PARTS OF THE EXERCISE -
**1)** Answer these from the CoCoAMix abstract, one answer per line, marked (a), (b) and (c):
(a) At which meeting was the work presented?
(b) How many liver metastases were used to optimize and validate the method?
(c) Which samples were put into CoCoAMix as negative controls?
**2)** List every author named in the CoCoAMix abstract.
**3)** Write one more paragraph that carries on the CoCoAMix abstract after its last sentence.
╭─ EXCERPTED PASSAGE
Transcriptome Background Tissue Correction in Metastatic Cancers Using a Correlated Composition Admixture Model

American Association for Cancer Research Annual Meeting 2020 Presentation
Authors Calvin McCarter, Benjamin Leibowitz, Jackson Michuda, Joshua S. K. Bell, Catherine Igartua, and Kevin P. White

Transcriptome profiling of tumors by standard RNA-seq measures the average effect of the tumor microenvironment. This expression profile is largely shaped by the tumor architecture where tumor purity can directly influence the genomic interpretation and consequent associations with clinical outcomes. This challenge is most pronounced in metastatic cancers, where the primary tumor and non-cancerous background tissue have distinct expression profiles.

We developed a novel machine learning method, Correlated Composition AdMixture model (CoCoAMix), that learns to distinguish tumor and background transcriptomes and deconvolve metastatic mixtures. Our method first performs differential expression analysis to automatically select the genes that best discriminate between cancer and adjacent-normal transcriptomes. We then apply an admixture model that uses the selected genes to estimate tumor purities and builds prototypical cancer and adjacent-normal transcriptome-wide profiles. Our model utilizes pure primary cancer samples and pure background tissue samples, but does not require further information about the metastatic cancer samples. Finally, CoCoAMix produces sample-specific tumor and adjacent-normal deconvoluted transcriptomes which approximately reconstitute the observed bulk RNA.

We optimized and validated this approach on 1,166 liver metastases for six different cancer types. The most frequent liver metastases were from colorectal (28.6%), pancreatic (26.6%), and breast (23.4%) cancers. Our RNA-based tumor purity estimates were correlated with pathology-based and DNA-based estimates in all six cancer types. Pure primary cancer samples inputted into CoCoAMix as negative controls were correctly identified as high-purity, with very small errors introduced by deconvolution. We also validated our approach by deconvoluting synthetic metastatic samples produced by mixing read counts.
╰─
╭─ STORED DATA
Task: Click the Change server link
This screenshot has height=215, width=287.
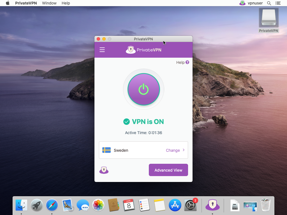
╰─
RESULTS FOR THE EXERCISE -
**1)**
(a) American Association for Cancer Research Annual Meeting 2020
(b) 1,166
(c) Pure primary cancer samples

**2)**
Calvin McCarter
Benjamin Leibowitz
Jackson Michuda
Joshua S. K. Bell
Catherine Igartua
Kevin P. White

**3)**
We found that deconvolution of metastatic cancers resulted in substantial changes to their expression profiles. Low-dimensional embeddings of metastases revealed that low-purity metastases cluster near normal liver transcriptomes, but deconvolution shifted these samples to cluster among primary samples of their same type while maintaining metastatic signal. Differential expression analyses between pre- and post-deconvolution transcriptomes also uncovered a large number of differentially-deconvoluted genes. Furthermore, we discovered that many gene-gene correlations arise from tumor purity, and that this confounding is reduced in deconvoluted transcriptomes. Integration of deconvolution into the Tempus Origin ™ tumor of unknown primary prediction pipeline resulted in classification accuracy of 87% in liver metastases. These findings demonstrate a robust and versatile method that controls for tumor-adjacent tissue contributions, an absolute necessity when using RNA-seq data to inform clinical decisions.